Wherever the word "почти" appears in a line of the records, copy that line.
+++
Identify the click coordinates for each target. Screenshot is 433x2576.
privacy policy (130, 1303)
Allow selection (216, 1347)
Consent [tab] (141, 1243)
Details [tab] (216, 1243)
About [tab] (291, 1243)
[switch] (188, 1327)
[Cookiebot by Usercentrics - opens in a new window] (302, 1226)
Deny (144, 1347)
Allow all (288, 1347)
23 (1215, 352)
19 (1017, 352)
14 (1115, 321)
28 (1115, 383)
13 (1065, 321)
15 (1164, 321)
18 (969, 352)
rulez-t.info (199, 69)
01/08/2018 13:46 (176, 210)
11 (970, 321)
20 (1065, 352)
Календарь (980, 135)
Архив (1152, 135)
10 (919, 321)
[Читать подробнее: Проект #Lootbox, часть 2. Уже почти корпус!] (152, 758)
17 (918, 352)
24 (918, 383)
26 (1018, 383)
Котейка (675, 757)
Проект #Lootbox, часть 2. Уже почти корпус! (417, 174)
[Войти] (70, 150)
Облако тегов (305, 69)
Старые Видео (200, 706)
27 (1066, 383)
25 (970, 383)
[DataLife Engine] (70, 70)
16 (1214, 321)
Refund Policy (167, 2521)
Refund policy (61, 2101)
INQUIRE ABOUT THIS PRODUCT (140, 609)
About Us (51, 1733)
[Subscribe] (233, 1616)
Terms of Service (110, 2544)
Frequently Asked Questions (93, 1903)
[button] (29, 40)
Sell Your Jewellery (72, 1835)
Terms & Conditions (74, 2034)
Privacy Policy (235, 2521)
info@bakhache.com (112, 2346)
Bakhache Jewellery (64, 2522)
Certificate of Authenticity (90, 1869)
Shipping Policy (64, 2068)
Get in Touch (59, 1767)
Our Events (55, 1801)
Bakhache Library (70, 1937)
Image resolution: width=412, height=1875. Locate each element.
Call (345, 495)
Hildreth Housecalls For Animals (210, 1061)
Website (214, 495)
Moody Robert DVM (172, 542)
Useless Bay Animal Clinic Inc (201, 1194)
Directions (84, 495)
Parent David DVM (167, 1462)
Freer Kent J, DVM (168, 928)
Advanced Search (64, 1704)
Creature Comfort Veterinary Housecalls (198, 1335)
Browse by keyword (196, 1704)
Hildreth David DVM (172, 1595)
+++
_EXERCISE RESULT_
[Читать подробнее: Проект #Lootbox, часть 2. Уже почти корпус!] (152, 758)
Проект #Lootbox, часть 2. Уже почти корпус! (417, 174)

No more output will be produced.